A recent 'net search comes up with some different candidates. A IP Addressing Space Management Applications? has some interesting pointers to IP Address Management solutions, both Open Source as well as Commercial. One Open Source solution that appeared to be a stand out is Carnegie Mellon's Network Registration/Network Monitoring solution. It is under active development. Internet2 has some links to solutions that handle various combinations of Agents, Registration, and Active/Passive Detection.

Some of the above actually crosses over into the region of Network Authentication, of which Internet2's SALSAK is trying to rigorize through a Poicy Framework.
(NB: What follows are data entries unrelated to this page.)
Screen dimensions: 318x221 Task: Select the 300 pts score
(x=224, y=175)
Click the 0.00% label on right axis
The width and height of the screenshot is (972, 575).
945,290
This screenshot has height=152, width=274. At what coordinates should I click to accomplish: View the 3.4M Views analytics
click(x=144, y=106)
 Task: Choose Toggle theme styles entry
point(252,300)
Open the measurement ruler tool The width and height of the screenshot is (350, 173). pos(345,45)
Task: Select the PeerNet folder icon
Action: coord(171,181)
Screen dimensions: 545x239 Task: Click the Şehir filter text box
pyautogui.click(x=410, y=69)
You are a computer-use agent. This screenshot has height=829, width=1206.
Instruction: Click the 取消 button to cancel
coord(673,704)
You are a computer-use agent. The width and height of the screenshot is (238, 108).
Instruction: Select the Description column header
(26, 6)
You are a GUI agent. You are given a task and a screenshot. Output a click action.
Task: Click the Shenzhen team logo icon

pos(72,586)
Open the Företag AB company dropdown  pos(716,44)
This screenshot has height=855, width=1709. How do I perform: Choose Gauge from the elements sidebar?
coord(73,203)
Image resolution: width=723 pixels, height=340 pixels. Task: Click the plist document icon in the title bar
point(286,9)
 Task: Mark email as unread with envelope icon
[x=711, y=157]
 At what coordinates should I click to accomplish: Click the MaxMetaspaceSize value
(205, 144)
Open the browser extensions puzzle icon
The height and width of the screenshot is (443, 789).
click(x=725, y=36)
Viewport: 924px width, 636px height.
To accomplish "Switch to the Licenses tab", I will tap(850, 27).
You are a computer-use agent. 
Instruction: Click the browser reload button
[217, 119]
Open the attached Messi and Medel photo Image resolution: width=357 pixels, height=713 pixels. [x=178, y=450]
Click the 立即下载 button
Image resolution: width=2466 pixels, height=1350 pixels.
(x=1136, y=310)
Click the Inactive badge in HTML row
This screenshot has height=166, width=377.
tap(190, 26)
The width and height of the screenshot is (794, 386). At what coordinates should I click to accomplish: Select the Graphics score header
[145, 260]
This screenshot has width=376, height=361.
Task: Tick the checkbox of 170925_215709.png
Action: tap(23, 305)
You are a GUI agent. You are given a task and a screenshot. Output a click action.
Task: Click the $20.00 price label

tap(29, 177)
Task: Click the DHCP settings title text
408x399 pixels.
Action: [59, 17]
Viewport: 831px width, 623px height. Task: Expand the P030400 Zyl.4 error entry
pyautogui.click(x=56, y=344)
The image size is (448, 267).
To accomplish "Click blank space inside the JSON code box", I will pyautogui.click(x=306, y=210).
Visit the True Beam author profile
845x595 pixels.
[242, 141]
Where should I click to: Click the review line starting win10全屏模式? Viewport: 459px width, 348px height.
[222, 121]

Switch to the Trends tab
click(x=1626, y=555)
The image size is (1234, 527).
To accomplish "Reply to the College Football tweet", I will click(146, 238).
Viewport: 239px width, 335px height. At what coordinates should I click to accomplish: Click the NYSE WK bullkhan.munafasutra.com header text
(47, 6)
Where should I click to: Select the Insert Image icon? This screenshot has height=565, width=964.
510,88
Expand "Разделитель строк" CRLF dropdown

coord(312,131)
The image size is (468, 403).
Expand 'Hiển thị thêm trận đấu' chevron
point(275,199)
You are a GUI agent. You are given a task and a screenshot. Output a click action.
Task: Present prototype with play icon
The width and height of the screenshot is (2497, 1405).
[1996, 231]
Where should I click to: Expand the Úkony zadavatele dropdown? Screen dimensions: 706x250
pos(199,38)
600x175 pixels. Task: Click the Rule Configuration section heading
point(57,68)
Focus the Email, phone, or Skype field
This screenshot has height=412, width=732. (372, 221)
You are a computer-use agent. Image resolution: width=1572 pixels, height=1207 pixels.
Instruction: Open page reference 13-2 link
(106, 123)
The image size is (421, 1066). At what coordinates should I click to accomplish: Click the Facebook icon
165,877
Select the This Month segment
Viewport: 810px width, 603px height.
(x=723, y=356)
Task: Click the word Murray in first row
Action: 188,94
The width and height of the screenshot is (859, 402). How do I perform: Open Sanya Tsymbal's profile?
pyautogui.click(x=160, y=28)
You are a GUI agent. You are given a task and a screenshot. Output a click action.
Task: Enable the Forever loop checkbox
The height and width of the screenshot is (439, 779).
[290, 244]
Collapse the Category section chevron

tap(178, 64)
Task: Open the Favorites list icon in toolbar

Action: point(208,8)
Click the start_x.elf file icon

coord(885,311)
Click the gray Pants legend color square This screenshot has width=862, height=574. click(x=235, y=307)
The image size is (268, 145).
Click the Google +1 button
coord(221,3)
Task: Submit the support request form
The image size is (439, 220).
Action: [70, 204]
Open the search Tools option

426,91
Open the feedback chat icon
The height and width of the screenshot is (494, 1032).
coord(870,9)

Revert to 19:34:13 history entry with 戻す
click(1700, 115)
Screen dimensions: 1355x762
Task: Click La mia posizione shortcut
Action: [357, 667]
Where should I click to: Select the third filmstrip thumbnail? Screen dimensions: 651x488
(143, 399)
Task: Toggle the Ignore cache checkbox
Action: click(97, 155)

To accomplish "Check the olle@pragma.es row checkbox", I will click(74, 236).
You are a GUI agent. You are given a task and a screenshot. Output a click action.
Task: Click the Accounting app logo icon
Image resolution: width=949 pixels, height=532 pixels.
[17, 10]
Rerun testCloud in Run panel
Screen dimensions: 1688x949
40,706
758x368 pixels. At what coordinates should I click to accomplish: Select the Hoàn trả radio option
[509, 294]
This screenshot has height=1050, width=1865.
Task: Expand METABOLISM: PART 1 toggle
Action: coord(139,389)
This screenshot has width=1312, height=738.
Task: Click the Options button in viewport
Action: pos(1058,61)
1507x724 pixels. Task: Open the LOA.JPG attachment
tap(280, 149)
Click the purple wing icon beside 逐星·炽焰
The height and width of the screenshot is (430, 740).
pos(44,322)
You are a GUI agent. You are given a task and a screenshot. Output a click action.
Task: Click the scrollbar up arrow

Their second draft has better details, in my opinion.

So I can come back to this later, in following the various links from an earlier mentioned table, I came across PacketFence which is a Network Access Control (NAC) solution wrapped up in a VMWare deployment package.

When coming up with an IP Address Management Solution, BT Diamond IP has a handy guide to Best Practices for Next-Generation IP Address Management.

During my initial thoughts of what I'd like to see, I was focussing more on address management, floor diagrams, and port management than on DNS and DHCP. I figured DNS would be easy by simply exporting bind files on an as required basis. I havn't considered DHCP integration yet, but should be straight forward with dhcp configuration file exports, or data base lookups.

I had put together a schema diagram of what I was thinking of for ip address and facilities management.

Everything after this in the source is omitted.